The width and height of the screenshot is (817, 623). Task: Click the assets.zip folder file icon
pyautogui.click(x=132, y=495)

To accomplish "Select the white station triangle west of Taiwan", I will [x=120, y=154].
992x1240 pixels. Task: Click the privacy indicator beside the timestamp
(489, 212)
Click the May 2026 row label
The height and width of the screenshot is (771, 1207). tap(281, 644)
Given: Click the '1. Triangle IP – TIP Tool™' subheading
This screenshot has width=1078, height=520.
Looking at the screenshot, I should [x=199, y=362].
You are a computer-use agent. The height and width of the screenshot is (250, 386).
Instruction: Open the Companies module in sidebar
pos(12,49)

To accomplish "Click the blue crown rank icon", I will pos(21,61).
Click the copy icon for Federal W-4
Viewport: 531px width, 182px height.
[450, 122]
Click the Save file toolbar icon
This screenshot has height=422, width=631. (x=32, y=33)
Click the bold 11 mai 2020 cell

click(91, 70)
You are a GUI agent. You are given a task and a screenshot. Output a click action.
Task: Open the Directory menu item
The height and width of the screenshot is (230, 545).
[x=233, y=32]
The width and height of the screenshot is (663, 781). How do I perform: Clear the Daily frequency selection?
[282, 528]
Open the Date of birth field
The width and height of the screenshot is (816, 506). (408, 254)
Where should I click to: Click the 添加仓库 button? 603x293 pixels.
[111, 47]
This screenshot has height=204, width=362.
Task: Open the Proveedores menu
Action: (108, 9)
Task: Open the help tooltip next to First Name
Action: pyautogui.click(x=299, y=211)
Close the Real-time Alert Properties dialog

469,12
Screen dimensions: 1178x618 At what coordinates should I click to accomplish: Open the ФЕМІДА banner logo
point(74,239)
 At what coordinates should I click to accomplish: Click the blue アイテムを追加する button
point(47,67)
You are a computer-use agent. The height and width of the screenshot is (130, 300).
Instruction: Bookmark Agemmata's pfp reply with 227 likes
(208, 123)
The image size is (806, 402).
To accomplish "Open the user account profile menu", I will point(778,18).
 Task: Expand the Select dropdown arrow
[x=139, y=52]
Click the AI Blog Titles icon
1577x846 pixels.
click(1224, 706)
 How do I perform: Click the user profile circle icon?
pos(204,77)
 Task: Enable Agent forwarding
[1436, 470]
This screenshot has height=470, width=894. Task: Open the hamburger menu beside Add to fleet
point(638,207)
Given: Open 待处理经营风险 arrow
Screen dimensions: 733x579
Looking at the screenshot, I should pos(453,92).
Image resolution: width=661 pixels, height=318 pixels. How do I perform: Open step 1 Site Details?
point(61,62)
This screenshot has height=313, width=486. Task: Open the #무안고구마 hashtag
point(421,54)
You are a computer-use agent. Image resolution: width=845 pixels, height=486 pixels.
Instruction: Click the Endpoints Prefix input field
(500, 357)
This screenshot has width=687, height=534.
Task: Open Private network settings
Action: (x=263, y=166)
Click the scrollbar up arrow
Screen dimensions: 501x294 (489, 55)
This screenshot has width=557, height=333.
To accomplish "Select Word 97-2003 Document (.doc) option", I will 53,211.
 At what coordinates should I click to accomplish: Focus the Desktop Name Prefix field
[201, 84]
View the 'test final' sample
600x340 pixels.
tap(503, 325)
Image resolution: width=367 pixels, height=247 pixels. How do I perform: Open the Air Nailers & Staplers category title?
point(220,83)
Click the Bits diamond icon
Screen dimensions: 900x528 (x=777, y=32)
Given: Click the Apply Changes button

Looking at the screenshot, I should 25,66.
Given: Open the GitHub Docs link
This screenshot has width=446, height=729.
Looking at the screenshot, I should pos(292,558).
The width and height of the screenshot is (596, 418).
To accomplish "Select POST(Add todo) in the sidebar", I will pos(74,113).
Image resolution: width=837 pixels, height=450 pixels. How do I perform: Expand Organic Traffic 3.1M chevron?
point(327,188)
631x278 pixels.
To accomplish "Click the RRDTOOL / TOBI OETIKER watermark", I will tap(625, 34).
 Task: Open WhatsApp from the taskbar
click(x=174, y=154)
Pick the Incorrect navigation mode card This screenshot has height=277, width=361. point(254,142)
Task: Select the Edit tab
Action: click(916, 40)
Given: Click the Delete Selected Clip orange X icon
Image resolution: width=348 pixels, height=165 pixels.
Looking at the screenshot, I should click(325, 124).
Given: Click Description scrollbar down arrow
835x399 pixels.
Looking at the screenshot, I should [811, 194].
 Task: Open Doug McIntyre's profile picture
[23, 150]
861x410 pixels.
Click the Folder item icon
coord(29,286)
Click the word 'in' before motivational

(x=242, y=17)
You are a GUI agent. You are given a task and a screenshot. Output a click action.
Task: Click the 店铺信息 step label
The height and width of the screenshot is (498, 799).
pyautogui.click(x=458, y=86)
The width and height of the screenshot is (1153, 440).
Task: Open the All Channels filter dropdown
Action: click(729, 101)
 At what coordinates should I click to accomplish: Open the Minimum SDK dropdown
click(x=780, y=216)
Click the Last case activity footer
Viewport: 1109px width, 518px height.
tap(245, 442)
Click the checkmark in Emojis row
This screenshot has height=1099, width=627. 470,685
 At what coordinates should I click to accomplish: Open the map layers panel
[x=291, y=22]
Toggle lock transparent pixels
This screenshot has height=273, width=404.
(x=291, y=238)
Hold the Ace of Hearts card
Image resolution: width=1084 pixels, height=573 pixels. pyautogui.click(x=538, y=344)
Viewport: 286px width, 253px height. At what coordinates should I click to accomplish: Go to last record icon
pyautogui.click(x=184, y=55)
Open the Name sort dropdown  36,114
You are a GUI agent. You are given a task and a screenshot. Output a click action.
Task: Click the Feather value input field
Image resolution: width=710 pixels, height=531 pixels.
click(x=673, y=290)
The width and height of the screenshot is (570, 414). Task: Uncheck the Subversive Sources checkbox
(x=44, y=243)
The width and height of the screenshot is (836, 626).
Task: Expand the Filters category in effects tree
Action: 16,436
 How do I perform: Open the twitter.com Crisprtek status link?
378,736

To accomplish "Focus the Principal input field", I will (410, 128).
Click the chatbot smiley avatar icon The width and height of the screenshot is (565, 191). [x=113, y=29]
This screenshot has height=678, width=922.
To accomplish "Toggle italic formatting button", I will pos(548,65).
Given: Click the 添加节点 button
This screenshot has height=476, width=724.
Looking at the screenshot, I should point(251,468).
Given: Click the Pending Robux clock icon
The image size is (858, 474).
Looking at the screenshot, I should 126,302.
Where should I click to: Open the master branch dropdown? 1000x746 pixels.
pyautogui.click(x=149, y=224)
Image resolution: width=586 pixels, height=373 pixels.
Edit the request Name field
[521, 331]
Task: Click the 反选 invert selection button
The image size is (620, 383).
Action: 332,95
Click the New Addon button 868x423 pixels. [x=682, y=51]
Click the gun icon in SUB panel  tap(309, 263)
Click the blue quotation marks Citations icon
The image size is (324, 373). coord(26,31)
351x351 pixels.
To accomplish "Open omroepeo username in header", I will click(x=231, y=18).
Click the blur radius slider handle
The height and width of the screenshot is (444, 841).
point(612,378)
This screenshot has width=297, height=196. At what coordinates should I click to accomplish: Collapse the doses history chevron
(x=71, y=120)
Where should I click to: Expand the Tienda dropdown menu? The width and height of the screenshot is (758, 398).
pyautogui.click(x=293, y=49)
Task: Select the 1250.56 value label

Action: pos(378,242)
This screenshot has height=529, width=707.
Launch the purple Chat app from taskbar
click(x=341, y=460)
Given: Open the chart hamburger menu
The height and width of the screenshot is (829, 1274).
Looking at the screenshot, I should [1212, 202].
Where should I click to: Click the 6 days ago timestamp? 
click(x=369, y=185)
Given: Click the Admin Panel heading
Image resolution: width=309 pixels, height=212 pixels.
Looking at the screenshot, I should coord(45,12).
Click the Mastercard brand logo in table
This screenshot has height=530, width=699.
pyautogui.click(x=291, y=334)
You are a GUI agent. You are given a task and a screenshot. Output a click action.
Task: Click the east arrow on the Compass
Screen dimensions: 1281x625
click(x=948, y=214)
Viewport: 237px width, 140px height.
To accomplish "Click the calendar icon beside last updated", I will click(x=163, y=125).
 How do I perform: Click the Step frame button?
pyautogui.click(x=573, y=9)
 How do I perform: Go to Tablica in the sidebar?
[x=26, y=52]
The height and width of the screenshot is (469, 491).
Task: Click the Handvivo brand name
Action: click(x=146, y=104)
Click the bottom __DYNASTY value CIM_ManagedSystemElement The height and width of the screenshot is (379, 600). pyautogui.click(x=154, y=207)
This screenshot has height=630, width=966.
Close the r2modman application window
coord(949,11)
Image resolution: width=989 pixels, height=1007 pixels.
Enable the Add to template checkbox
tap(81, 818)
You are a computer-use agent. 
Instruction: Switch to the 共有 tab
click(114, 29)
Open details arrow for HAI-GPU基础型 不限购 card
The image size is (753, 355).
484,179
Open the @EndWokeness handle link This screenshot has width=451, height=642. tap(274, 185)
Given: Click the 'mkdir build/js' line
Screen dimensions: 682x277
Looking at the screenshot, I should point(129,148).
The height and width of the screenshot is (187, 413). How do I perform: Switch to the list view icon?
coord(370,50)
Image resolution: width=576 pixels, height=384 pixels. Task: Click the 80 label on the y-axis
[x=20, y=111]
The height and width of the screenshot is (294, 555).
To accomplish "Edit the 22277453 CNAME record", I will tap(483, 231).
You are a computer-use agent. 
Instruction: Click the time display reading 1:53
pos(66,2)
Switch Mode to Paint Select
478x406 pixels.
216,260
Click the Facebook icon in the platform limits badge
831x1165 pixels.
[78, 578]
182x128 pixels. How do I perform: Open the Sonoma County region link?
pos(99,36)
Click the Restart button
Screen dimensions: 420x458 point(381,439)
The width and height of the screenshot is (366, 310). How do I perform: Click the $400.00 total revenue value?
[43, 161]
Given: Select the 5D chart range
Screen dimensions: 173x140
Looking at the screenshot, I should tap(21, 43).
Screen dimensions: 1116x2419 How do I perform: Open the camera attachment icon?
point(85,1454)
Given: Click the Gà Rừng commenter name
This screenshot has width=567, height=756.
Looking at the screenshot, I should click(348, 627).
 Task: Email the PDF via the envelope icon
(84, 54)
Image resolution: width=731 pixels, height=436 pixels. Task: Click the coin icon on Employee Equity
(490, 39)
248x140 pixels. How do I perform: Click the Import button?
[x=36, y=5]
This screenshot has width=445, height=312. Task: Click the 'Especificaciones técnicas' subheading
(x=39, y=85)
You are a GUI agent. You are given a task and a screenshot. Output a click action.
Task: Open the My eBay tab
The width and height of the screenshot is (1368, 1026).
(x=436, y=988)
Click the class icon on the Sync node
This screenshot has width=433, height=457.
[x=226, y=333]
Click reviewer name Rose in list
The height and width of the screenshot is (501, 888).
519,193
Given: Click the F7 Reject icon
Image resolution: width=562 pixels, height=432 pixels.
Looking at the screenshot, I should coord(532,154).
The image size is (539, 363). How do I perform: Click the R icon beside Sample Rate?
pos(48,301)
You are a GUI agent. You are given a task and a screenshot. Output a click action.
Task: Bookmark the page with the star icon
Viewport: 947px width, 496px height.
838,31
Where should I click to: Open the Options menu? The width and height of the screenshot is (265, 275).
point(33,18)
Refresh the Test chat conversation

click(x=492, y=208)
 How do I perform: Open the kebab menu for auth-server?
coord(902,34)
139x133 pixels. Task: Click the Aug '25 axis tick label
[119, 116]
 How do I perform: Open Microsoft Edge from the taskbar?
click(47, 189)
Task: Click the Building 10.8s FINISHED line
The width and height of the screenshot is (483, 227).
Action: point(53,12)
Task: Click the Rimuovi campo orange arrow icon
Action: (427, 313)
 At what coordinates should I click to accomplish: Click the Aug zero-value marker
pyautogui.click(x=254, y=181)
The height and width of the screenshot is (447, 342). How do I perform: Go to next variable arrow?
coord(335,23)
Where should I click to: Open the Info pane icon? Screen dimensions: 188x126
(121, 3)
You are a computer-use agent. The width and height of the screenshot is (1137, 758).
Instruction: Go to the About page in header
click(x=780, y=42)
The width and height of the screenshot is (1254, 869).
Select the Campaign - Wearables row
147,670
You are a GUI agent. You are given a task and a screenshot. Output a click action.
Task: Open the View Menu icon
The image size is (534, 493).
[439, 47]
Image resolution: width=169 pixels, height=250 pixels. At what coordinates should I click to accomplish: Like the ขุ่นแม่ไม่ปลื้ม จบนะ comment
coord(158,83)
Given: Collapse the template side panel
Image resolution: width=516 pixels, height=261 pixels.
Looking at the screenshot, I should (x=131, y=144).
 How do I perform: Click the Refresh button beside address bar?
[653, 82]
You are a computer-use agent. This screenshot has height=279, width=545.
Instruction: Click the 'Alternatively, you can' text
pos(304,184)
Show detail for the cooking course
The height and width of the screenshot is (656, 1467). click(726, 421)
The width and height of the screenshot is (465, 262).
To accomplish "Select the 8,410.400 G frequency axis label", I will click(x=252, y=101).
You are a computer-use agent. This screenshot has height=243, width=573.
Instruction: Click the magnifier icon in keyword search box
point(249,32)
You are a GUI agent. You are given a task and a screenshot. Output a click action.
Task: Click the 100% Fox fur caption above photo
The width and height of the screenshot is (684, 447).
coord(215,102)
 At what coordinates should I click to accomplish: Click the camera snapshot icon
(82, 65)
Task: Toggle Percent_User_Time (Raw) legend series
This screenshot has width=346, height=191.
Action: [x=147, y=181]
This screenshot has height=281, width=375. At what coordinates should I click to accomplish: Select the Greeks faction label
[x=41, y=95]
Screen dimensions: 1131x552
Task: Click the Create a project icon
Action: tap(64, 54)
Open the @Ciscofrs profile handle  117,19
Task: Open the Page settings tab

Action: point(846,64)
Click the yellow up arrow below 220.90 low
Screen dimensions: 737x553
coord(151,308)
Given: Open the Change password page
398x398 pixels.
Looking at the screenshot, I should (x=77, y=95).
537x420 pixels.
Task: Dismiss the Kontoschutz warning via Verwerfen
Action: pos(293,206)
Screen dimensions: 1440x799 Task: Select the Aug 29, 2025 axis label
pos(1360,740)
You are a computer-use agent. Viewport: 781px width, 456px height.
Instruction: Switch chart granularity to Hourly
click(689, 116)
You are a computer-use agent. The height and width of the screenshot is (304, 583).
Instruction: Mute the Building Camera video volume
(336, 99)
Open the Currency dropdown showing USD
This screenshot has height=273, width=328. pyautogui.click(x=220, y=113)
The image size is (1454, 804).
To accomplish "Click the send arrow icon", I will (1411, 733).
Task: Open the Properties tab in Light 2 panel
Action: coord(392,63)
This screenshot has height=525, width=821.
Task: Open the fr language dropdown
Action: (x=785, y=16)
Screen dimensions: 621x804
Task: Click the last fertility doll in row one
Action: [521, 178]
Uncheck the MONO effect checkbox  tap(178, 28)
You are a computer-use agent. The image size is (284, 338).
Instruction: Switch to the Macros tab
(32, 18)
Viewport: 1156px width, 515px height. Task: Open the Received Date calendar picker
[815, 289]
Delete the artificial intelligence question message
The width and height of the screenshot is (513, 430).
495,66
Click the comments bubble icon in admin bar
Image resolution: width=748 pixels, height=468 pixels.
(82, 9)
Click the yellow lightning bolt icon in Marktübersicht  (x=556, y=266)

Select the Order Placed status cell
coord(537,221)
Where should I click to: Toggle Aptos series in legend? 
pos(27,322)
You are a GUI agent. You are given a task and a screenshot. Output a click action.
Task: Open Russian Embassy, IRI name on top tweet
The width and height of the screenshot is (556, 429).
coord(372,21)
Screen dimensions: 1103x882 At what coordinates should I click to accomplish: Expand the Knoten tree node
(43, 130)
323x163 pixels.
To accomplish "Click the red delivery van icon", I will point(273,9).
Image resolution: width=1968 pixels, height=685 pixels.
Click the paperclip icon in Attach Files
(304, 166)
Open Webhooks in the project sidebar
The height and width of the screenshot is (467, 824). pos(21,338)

= = = = =

#### Work required:
Restate, word for word and with nothing added, the lines from the beginning of the records above through the line that contains "is (130, 300).".

#### Your response:
The width and height of the screenshot is (817, 623). Task: Click the assets.zip folder file icon
pyautogui.click(x=132, y=495)

To accomplish "Select the white station triangle west of Taiwan", I will [x=120, y=154].
992x1240 pixels. Task: Click the privacy indicator beside the timestamp
(489, 212)
Click the May 2026 row label
The height and width of the screenshot is (771, 1207). tap(281, 644)
Given: Click the '1. Triangle IP – TIP Tool™' subheading
This screenshot has width=1078, height=520.
Looking at the screenshot, I should [x=199, y=362].
You are a computer-use agent. The height and width of the screenshot is (250, 386).
Instruction: Open the Companies module in sidebar
pos(12,49)

To accomplish "Click the blue crown rank icon", I will pos(21,61).
Click the copy icon for Federal W-4
Viewport: 531px width, 182px height.
[450, 122]
Click the Save file toolbar icon
This screenshot has height=422, width=631. (x=32, y=33)
Click the bold 11 mai 2020 cell

click(91, 70)
You are a GUI agent. You are given a task and a screenshot. Output a click action.
Task: Open the Directory menu item
The height and width of the screenshot is (230, 545).
[x=233, y=32]
The width and height of the screenshot is (663, 781). How do I perform: Clear the Daily frequency selection?
[282, 528]
Open the Date of birth field
The width and height of the screenshot is (816, 506). (408, 254)
Where should I click to: Click the 添加仓库 button? 603x293 pixels.
[111, 47]
This screenshot has height=204, width=362.
Task: Open the Proveedores menu
Action: (108, 9)
Task: Open the help tooltip next to First Name
Action: pyautogui.click(x=299, y=211)
Close the Real-time Alert Properties dialog

469,12
Screen dimensions: 1178x618 At what coordinates should I click to accomplish: Open the ФЕМІДА banner logo
point(74,239)
 At what coordinates should I click to accomplish: Click the blue アイテムを追加する button
point(47,67)
You are a computer-use agent. The height and width of the screenshot is (130, 300).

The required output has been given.